[DATA UNDER STUDY Boundary: Start]

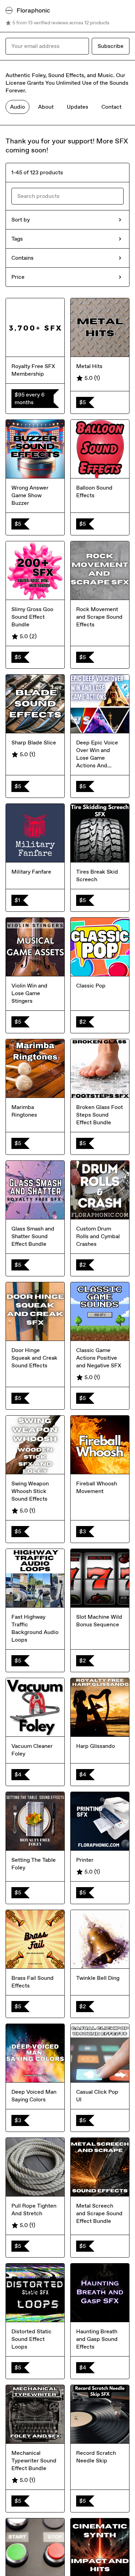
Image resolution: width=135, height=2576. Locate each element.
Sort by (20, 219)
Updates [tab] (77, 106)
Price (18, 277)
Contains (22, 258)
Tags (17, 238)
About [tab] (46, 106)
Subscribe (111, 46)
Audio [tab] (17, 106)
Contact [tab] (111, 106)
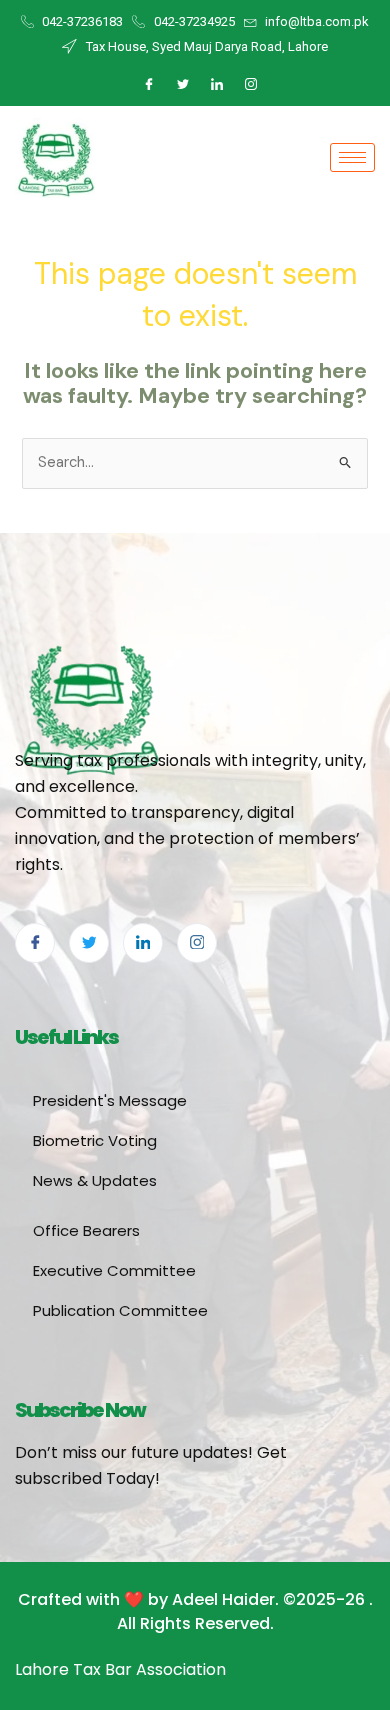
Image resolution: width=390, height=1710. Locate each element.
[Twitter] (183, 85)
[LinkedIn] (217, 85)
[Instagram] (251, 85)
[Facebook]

[DATA UNDER STUDY Boundary: End]

▸ **TASK TO CARRY OUT**
Find and copy each line of the material that holds the word "width".

▸ **EXERCISE OUTPUT**
Image resolution: width=135, height=2576. Locate each element.
Image resolution: width=390, height=1710. Locate each element.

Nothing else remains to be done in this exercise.